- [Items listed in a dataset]
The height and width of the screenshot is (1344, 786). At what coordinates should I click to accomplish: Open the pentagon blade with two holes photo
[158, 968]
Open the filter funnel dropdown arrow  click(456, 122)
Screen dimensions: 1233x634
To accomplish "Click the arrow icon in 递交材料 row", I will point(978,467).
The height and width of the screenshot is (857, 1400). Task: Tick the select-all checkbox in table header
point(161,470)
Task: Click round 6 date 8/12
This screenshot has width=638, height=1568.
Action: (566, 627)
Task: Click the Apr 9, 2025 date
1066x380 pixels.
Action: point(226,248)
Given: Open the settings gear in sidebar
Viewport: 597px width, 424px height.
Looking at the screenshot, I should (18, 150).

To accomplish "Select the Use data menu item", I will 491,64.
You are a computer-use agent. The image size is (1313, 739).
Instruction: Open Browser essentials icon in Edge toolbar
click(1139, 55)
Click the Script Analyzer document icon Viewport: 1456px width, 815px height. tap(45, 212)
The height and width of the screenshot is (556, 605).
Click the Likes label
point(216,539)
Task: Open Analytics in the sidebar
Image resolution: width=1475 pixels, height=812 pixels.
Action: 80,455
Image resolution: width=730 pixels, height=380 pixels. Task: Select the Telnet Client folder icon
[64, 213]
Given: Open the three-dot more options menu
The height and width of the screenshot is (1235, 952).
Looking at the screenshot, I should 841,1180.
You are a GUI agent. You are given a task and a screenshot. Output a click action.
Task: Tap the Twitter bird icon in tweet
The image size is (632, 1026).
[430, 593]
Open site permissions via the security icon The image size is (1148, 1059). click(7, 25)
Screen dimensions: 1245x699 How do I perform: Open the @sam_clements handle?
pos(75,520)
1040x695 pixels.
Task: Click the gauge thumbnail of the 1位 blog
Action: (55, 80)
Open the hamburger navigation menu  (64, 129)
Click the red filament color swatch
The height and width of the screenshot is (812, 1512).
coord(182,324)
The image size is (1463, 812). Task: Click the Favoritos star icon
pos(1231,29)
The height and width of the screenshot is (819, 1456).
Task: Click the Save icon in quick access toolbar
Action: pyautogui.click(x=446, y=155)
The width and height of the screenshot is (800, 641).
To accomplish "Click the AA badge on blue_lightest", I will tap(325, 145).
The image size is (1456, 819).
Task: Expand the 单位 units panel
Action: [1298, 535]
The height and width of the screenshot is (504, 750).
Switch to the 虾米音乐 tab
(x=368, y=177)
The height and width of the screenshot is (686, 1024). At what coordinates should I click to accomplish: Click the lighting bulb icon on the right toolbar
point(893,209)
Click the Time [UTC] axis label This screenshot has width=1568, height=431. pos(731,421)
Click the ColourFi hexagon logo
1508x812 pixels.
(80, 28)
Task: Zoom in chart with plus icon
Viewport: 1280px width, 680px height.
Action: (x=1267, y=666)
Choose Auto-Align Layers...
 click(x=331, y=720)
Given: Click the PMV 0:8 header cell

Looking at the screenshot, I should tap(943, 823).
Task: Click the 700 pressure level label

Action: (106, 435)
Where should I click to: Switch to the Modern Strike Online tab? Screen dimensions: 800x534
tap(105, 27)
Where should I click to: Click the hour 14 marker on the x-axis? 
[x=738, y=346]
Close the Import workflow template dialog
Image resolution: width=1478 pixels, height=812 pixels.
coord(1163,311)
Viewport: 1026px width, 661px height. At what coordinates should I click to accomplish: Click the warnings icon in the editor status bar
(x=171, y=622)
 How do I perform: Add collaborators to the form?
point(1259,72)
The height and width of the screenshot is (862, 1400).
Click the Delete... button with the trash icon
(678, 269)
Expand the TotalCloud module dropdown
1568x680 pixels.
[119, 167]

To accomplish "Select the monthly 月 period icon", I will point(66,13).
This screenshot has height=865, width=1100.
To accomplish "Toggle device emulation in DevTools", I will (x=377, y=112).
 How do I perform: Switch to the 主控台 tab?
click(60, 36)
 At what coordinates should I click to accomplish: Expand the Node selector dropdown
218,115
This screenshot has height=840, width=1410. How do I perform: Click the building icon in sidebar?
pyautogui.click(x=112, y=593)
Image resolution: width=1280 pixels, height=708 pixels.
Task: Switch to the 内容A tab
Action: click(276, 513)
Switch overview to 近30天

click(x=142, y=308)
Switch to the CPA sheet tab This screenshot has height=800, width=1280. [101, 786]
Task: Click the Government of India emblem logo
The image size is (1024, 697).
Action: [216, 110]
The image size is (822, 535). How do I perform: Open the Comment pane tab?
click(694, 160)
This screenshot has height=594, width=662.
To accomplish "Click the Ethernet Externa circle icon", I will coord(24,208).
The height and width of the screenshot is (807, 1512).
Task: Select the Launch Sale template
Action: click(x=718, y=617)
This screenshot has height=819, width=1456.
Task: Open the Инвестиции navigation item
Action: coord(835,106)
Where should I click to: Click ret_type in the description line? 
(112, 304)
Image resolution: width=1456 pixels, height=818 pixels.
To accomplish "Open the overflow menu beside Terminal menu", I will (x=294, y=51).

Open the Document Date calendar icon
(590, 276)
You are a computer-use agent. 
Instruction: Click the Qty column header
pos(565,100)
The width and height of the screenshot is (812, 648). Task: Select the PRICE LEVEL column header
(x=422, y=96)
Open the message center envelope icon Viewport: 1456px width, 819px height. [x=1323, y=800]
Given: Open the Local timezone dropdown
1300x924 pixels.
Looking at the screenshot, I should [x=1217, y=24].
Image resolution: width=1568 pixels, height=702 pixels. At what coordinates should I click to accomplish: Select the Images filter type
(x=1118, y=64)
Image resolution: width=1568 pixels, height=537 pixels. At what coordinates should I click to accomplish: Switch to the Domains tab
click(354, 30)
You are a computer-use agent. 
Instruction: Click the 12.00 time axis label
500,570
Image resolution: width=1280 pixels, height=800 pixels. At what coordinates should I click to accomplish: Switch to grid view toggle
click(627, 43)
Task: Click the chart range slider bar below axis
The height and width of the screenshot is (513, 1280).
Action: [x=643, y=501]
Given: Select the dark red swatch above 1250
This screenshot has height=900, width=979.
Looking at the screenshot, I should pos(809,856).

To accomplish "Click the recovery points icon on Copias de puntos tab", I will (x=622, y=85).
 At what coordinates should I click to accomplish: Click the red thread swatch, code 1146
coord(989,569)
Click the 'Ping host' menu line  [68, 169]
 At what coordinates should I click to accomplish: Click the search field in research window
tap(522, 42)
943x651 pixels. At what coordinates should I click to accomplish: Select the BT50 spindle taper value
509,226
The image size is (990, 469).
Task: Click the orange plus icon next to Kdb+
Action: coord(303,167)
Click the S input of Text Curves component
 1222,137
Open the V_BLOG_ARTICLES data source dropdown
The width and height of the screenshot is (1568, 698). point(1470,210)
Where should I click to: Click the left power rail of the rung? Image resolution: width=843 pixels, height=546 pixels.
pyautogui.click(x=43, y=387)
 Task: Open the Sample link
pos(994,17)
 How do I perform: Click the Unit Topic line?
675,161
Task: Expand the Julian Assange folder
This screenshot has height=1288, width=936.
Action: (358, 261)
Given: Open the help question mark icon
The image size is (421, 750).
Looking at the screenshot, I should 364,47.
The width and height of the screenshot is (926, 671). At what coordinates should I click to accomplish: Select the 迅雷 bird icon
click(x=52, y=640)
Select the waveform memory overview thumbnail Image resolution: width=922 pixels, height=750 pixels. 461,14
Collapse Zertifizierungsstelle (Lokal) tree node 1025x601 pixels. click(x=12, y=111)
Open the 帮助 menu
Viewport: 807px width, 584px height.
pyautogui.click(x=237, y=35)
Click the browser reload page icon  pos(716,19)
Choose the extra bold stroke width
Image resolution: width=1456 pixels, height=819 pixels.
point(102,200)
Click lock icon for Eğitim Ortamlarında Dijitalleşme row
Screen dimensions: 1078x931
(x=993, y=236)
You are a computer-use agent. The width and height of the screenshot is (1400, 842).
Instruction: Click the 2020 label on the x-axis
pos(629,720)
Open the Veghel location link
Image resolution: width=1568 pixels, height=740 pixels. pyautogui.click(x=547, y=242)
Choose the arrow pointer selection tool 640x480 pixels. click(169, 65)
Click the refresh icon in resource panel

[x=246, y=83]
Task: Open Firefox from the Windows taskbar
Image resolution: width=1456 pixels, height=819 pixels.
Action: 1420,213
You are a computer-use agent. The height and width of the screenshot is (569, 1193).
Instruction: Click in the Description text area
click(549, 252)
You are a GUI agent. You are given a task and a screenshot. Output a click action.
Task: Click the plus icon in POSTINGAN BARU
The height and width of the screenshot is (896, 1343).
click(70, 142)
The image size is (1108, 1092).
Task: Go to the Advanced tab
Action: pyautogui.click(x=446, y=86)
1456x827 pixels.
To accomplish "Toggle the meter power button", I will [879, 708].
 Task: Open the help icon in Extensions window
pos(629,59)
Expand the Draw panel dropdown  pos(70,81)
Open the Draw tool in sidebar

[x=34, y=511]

- [TASK REQUIREMENTS]
Copy out the records from the start through the line containing "I will point(978,467).", both ends included and requests kept as they are. Shift every coordinate in the answers by adding 105 to it.

- [WRITTEN SOLUTION]
The height and width of the screenshot is (1344, 786). At what coordinates should I click to accomplish: Open the pentagon blade with two holes photo
[263, 1073]
Open the filter funnel dropdown arrow  click(561, 227)
Screen dimensions: 1233x634
To accomplish "Click the arrow icon in 递交材料 row", I will point(1083,572).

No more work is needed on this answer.